# Work to do:
Rewrite the entries from the line with "Where should I click to: Click the 搜尋" up to and including the line with "This screenshot has height=955, width=1920.", putting "Reports" in place of "Policies" and keeping everything else the same.

Stored items from a collection:
===

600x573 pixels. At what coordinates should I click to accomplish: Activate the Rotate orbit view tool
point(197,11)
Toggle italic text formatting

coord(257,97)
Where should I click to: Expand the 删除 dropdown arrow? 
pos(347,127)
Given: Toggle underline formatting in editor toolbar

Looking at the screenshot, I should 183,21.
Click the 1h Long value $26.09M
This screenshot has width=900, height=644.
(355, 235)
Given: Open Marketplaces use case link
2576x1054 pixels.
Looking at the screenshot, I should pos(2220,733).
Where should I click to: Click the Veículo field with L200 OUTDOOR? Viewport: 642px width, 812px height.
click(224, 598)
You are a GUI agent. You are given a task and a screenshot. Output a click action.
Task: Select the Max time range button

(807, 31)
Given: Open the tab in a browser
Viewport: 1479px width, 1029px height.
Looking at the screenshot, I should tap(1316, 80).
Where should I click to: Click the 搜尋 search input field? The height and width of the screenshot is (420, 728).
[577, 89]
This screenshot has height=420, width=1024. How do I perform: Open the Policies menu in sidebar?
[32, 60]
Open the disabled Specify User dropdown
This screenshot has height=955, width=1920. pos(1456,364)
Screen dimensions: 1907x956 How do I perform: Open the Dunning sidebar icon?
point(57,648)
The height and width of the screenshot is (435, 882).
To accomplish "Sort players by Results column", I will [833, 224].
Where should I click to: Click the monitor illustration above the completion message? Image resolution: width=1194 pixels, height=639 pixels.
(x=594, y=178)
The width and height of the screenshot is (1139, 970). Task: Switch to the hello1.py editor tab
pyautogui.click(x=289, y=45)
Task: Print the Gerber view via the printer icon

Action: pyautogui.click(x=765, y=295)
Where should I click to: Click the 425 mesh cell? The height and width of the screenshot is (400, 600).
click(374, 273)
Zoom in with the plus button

===

# Task response:
Where should I click to: Click the 搜尋 search input field? The height and width of the screenshot is (420, 728).
[577, 89]
This screenshot has height=420, width=1024. How do I perform: Open the Reports menu in sidebar?
[32, 60]
Open the disabled Specify User dropdown
This screenshot has height=955, width=1920. pos(1456,364)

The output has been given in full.